Andai saja ada perjuangan memberantas kezoliman penguasa oleh pergerakan muslim. Maka tumbang sudah kekuasaan dzolim yang menindas. Sayangnya, kita sering memandang bahwa Islam sebatas hubungan bertuhan serta hubungan dengan manusia lainnya dengan sebutan ibadah. Lalu enggan membawa pada pemikiran pergerakan untuk menumbangkan rezim yang dzolim (penindasan)

Membaca sejarah Muhammad menumbangkan rezim raja yang dzolim , serta menebar benih keislaman di masanya apakah bukan sesuatu yang lebih mengerikan dibanding sejarah 98?.
Membaca perjuangan Muhammad untuk mengajarkan agama serta revolusi besar besaran disertai dengan tata nilai termanifestasi dalam perjuangan Ali syariati dalam revolusi Iran.

Bukan menyudutkan para toko revolusi dunia seperti Marx (Jerman), Che Guevara (Kuba), Mahatma Gandhi (India), Soekarno (Indonesia). Tapi, berfikir jauh beribu tahun yang lalu bukanlah suatu kemunduran berfikir. Muhammad adalah tokoh revolusioner sejati yang dikenal hingga saat ini.

Ajaran Muhammad bukan sekedar ajaran bertuhan tapi juga pada perjuangan kemanusiaan. Tokoh pelanjut kemanusiaan baik yang beragama maupun tidak beragama setidaknya mereka tercatat dalam sejarah perjuangan kemanusiaan. Tulisan ini tidak untuk menyudutkan tiap tokoh revolusioner lalu memunculkan satu tokoh. Tapi hanya perlu untuk pengingat bahwa lelucon orang beragama yang cenderung mengurung diri dalam tempat beribadah lalu melupakan orang tertindas itu sudah menjadi esensi ajaran Islam.

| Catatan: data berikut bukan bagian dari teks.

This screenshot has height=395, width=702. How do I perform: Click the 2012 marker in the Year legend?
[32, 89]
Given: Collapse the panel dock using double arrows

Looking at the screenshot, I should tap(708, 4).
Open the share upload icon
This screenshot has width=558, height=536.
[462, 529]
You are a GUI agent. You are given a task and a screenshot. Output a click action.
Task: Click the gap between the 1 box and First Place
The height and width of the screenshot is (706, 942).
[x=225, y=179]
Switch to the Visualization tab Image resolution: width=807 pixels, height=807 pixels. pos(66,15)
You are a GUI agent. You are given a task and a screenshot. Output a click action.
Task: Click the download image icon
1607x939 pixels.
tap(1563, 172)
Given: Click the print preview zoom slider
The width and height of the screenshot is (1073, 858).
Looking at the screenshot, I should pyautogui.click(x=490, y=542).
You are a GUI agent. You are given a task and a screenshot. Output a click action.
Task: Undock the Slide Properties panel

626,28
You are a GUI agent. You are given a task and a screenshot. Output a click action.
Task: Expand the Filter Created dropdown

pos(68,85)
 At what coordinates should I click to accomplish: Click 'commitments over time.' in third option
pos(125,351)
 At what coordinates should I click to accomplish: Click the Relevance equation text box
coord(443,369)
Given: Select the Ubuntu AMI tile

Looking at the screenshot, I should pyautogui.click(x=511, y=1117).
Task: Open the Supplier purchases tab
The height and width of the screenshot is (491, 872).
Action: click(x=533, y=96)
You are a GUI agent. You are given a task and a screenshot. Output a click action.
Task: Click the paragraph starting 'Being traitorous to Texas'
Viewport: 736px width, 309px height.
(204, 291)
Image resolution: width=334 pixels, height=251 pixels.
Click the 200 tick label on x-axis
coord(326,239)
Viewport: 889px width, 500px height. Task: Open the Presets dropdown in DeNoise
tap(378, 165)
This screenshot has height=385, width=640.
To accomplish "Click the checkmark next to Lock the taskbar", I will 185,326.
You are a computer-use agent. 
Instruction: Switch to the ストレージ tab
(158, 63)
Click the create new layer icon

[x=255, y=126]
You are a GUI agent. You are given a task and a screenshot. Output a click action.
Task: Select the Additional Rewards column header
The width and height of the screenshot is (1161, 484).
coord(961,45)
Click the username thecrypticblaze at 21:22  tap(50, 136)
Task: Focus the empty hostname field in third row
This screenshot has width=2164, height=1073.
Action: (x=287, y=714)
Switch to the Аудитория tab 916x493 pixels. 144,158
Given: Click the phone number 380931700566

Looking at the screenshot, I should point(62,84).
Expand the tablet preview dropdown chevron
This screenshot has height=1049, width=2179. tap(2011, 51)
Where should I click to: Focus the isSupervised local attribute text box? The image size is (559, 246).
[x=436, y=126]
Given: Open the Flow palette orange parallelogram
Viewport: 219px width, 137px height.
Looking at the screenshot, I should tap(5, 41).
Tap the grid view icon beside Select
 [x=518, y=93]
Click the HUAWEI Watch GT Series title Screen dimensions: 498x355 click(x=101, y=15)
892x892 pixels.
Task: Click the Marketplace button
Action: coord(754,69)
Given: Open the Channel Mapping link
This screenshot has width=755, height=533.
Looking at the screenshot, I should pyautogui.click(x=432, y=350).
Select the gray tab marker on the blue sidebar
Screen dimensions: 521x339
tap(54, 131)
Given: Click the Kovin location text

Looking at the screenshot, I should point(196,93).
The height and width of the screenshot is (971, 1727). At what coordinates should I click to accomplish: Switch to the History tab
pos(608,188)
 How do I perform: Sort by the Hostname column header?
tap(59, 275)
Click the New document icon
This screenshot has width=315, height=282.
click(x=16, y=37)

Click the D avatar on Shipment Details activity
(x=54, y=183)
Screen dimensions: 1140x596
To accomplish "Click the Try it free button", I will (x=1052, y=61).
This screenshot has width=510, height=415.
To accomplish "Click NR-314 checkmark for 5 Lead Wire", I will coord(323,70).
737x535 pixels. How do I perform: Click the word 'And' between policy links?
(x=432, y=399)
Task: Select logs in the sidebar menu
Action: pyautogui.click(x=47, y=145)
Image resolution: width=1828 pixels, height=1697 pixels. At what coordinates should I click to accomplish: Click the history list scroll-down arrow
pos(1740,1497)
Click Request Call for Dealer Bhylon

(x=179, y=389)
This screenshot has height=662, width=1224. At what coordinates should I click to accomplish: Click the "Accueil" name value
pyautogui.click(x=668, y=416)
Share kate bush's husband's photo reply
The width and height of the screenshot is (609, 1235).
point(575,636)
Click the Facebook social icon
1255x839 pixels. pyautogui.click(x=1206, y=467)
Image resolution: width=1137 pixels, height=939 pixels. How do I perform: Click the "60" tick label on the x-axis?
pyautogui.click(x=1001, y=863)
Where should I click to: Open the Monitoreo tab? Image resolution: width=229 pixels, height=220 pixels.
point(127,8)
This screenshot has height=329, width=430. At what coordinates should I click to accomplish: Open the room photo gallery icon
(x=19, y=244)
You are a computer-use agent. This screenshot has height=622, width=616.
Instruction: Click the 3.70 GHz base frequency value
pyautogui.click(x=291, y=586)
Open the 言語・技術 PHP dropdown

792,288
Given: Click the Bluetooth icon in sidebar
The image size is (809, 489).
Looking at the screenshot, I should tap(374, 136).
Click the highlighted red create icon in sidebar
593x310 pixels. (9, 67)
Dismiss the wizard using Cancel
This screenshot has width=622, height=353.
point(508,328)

Terlihat banyak praktek buruk penguasa dari mulai penindasan, penggusuran, serta kesewenang-wenangan. Hanya saja mungkin kita tertipu dengan label Islam politik. Jadinya kita tidak menggunakan pedoman umat Islam sebagai ajaran yang harus di implementasikan. Jika melihat ada orang yang beragama tapi dia menindas dan tidak mengedepankan keadilan sosial dan ekonomi maka dia hanya orang bukan orang Islam.

Memahami Islam sebagai agama tidak sependek dengan melihat tindakan orang yang berlabelkan islam. Tapi menyelamlah kedalam substansi maka akan kau temukan esensi ajaran Islam. Maka dengan memahaminya kau akan paham bahwa Islam jauh diatas kata “Ideologi”.

Maka, tokoh Marx sebagai contoh di kalangan sosialisme baik itu dari semangatnya perjuangannya, bolehlah diikuti. Tapi jangan ikut paham “materialisme” yang melekat di fikirannya. Melupakan Tuhan dan hanya menganggap fikiran orang beragama tidak akan berujung revolusi. Dan berkesimpulan agama hanyalah sebuah candu bagi pemeluknya. Maka, ikuti saja semangatnya tentang keyakinannya jangan!!!

*Penulis Merupakan Mahasiswa Jurusan Hukum Tata Negara Fakultas Syariah dan Hukum (FSH).